Your objective: An exact copy of all the entries below is what this task needs.

Provided data:
--------
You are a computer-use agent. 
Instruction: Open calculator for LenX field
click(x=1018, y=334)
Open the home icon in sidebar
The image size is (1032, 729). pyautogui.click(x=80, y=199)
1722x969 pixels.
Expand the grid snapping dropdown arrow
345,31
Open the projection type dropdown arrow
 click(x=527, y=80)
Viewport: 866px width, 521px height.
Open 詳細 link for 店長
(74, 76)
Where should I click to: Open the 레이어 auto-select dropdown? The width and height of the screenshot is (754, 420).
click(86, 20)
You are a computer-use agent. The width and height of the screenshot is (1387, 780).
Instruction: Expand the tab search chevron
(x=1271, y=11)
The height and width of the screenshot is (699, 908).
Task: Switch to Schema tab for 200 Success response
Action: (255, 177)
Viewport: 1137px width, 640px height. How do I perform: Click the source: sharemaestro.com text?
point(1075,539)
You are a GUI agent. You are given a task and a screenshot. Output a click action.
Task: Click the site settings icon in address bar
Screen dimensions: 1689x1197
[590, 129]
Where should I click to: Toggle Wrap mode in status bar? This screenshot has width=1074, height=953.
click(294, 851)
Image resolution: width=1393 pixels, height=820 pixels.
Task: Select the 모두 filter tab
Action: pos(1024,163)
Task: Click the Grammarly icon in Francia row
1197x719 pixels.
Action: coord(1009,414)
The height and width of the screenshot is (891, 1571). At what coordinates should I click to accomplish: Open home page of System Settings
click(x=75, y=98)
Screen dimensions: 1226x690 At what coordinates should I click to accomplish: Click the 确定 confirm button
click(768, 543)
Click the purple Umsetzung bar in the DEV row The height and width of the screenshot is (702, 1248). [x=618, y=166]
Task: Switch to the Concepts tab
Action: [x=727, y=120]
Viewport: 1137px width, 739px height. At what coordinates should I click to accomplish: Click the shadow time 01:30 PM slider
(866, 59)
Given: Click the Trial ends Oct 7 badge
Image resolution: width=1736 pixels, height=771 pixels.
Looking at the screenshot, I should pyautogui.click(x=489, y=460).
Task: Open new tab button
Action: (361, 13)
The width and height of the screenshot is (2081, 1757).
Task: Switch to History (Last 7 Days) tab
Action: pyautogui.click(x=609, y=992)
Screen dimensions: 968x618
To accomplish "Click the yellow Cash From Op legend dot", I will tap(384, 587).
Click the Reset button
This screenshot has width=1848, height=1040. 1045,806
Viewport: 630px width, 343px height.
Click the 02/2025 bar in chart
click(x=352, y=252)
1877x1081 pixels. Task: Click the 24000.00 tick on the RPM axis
--------
Result of this task:
You are a computer-use agent. 
Instruction: Open calculator for LenX field
click(x=1018, y=334)
Open the home icon in sidebar
The image size is (1032, 729). pyautogui.click(x=80, y=199)
1722x969 pixels.
Expand the grid snapping dropdown arrow
345,31
Open the projection type dropdown arrow
 click(x=527, y=80)
Viewport: 866px width, 521px height.
Open 詳細 link for 店長
(74, 76)
Where should I click to: Open the 레이어 auto-select dropdown? The width and height of the screenshot is (754, 420).
click(86, 20)
You are a computer-use agent. The width and height of the screenshot is (1387, 780).
Instruction: Expand the tab search chevron
(x=1271, y=11)
The height and width of the screenshot is (699, 908).
Task: Switch to Schema tab for 200 Success response
Action: (255, 177)
Viewport: 1137px width, 640px height. How do I perform: Click the source: sharemaestro.com text?
point(1075,539)
You are a GUI agent. You are given a task and a screenshot. Output a click action.
Task: Click the site settings icon in address bar
Screen dimensions: 1689x1197
[590, 129]
Where should I click to: Toggle Wrap mode in status bar? This screenshot has width=1074, height=953.
click(294, 851)
Image resolution: width=1393 pixels, height=820 pixels.
Task: Select the 모두 filter tab
Action: pos(1024,163)
Task: Click the Grammarly icon in Francia row
1197x719 pixels.
Action: coord(1009,414)
The height and width of the screenshot is (891, 1571). At what coordinates should I click to accomplish: Open home page of System Settings
click(x=75, y=98)
Screen dimensions: 1226x690 At what coordinates should I click to accomplish: Click the 确定 confirm button
click(768, 543)
Click the purple Umsetzung bar in the DEV row The height and width of the screenshot is (702, 1248). [x=618, y=166]
Task: Switch to the Concepts tab
Action: [x=727, y=120]
Viewport: 1137px width, 739px height. At what coordinates should I click to accomplish: Click the shadow time 01:30 PM slider
(866, 59)
Given: Click the Trial ends Oct 7 badge
Image resolution: width=1736 pixels, height=771 pixels.
Looking at the screenshot, I should pyautogui.click(x=489, y=460).
Task: Open new tab button
Action: (361, 13)
The width and height of the screenshot is (2081, 1757).
Task: Switch to History (Last 7 Days) tab
Action: pyautogui.click(x=609, y=992)
Screen dimensions: 968x618
To accomplish "Click the yellow Cash From Op legend dot", I will tap(384, 587).
Click the Reset button
This screenshot has width=1848, height=1040. 1045,806
Viewport: 630px width, 343px height.
Click the 02/2025 bar in chart
click(x=352, y=252)
1877x1081 pixels. Task: Click the 24000.00 tick on the RPM axis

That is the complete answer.